### Amaç 1
Kayıtlarda "with" dizesini içeren satırları say ve yalnızca sayıyı yaz.

Emsal Mahkeme Kararı İstanbul 13. Asliye Ticaret Mahkemesi 2018/1210 E. 2020/52 K. 04.02.2020 T.

Görüntülediğiniz mahkeme kararı henüz kesinleşmemiştir. Yararlı olması amacıyla eklenmiştir.

T.C.
İSTANBUL
13. ASLİYE TİCARET MAHKEMESİ

ESAS NO : 2018/1056 Esas
KARAR NO : 2020/86
DAVA : İtirazın İptali (Hizmet Sözleşmesinden Kaynaklanan)
DAVA TARİHİ : 08/11/2018
KARAR TARİHİ : 11/02/2020

Mahkememizde görülmekte olan İtirazın İptali (Hizmet Sözleşmesinden Kaynaklanan) davasının yapılan açık yargılaması sonunda,
DAVA:
Davacı vekili dava dilekçesinde özetle; Davacı şirket ile davalı arasında uzun zamandır süre gelen bir ticari ilişki mevcut olduğunu, davacı iş bu ticari ilişki kapsamında davalı tarafa ana iştigal konusu olan boya malzemeleri yanında bir çok yan ürün sattığını ve davalı taraf da buna ilişkin ödemelerini belirli aralıklarla ödeme yaparak hesap açığını kapattığını, davalı taraf ödemelerini uzun bir süre geciktirdiğini ve davacının mağdur olduğunu, bunun akabinde davacının … İcra Müdürlüğü’nün … Esas sayılı dosyası ile davalı taraf hakkında bakiye 4.314,30 TL cari hesap alacağı için icra takibi başlatıldığını, davalı taraf iş bu icra takibinde borca haksız olarak itiraz ettiğini, davalının icra takibine yapmış olduğu itirazın iptaline, takibin devamına ve davalının %20 den aşağı olmamak üzere icra inkar tazminatına hükmedilmesine karar verilmesini talep etmiştir.
CEVAP:
Dava dilekçesi davalıya usulüne uygun tebliğ edilmiş olmasına rağmen davalı davaya cevap vermemiş ve duruşmalara da katılmamıştır.
GEREKÇE:
Dava; cari hesap alacağından kaynaklı alacağın tahsili için başlatılan icra takibine davalının itirazı üzerine açılan İİK. 67. maddesine dayalı itirazın iptali davasıdır.
7101 sayılı kanunun 61. Maddesi ile 6102 sayılı Türk Ticaret Kanununun 4 üncü maddesinin ikinci fıkrası ”Ticari davalarda da deliller ile bunların sunulması 12/1/2011 tarihli ve 6100 sayılı Hukuk Muhakemeleri Kanunu hükümlerine tabidir; miktar veya değeri yüz bin Türk lirasını geçmeyen ticari davalarda basit yargılama usulü uygulanır.” şeklinde değiştirilmiş olup 15.03.2018 tarihinde resmi gazetede yayınlanarak yürürlüğü girmiştir.

### Alıştırma girdisi
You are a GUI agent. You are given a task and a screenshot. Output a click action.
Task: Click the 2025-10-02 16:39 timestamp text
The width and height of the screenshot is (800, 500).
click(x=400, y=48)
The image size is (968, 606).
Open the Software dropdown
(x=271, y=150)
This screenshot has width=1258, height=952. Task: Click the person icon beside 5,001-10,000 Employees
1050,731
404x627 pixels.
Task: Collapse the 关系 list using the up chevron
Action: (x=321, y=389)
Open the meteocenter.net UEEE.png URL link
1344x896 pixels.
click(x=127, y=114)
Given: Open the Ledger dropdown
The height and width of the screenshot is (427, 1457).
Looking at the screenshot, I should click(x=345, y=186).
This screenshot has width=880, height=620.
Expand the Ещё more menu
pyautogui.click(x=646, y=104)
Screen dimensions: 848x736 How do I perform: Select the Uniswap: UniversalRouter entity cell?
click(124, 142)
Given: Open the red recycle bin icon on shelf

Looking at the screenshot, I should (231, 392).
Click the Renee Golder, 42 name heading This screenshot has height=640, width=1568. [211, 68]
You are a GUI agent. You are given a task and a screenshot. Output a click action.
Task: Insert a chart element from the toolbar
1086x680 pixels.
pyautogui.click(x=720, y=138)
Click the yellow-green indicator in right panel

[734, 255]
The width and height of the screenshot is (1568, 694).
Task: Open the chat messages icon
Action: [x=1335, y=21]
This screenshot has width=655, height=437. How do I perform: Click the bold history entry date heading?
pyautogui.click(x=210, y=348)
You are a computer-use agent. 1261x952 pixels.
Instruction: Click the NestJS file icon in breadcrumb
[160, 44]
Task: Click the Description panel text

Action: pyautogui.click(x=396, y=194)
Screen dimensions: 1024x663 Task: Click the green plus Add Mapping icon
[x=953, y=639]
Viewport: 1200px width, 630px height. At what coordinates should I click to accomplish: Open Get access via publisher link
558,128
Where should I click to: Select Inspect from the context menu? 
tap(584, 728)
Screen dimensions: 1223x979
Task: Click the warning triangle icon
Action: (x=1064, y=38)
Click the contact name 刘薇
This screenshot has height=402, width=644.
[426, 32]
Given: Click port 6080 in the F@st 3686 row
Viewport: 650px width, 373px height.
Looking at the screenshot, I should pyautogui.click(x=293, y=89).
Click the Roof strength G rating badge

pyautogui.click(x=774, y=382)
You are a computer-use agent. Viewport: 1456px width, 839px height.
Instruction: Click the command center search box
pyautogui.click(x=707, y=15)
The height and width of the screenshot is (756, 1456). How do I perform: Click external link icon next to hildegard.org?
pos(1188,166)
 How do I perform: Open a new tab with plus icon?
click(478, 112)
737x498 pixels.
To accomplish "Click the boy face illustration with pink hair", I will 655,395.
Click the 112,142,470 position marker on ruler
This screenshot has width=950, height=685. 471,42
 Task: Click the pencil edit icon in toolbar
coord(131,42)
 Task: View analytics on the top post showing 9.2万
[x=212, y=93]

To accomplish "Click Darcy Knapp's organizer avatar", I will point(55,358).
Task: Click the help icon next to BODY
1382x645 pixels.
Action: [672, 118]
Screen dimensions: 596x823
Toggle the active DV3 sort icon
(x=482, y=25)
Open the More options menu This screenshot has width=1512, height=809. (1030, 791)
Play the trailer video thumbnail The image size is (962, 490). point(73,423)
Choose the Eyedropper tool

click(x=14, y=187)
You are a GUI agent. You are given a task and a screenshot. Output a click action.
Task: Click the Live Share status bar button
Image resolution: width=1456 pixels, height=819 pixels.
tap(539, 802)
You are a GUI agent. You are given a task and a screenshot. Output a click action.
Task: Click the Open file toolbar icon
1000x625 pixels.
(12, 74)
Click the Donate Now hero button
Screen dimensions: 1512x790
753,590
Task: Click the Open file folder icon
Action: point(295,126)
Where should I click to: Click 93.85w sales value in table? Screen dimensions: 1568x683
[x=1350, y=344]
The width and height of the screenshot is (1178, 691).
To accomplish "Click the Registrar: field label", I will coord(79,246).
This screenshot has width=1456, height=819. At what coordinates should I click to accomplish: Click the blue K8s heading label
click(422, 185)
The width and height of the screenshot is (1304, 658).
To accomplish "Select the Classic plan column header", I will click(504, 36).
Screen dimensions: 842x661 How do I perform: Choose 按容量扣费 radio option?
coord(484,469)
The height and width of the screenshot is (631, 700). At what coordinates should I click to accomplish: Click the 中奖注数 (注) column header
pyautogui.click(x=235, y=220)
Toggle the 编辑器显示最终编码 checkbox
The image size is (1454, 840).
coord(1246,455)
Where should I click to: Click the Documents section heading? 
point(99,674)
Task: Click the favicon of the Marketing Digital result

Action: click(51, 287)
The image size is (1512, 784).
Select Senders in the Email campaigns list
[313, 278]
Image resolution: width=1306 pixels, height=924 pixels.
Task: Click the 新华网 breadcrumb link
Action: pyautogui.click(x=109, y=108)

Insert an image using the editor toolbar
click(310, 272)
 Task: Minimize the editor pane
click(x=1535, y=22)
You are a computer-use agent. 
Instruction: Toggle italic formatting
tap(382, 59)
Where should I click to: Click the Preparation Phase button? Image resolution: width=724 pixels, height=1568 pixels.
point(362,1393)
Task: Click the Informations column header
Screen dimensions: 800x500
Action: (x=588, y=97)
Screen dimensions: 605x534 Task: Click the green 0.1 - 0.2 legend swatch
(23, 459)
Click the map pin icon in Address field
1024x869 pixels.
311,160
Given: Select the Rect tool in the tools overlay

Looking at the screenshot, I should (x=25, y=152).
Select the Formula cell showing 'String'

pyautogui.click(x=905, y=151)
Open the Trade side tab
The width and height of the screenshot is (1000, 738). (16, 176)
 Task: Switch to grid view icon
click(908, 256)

### Amaç 2
Mahkeme kararında "Davacı vekili dava dilekçesinde özetle" diye başlayan paragrafı, ana bilgileri koruyarak kısa maddeler hâlinde yeniden yaz.

### Tam çıktı 1
2

### Tam çıktı 2
- Davacı şirket ile davalı arasında uzun süredir bir ticari ilişki vardır.
- Davacı bu ilişki kapsamında davalıya boya malzemeleri ve birçok yan ürün satmıştır. Davalı da ödemelerini belirli aralıklarla yaparak hesap açığını kapatmıştır.
- Davalı ödemelerini uzun süre geciktirmiş ve davacı mağdur olmuştur.
- Davacı, bakiye 4.314,30 TL cari hesap alacağı için davalı hakkında icra takibi başlatmıştır.
- Davalı bu takipte borca haksız olarak itiraz etmiştir.
- Davacı vekili itirazın iptalini ve takibin devamını talep etmiştir. Ayrıca davalı aleyhine %20'den aşağı olmamak üzere icra inkar tazminatına hükmedilmesini istemiştir.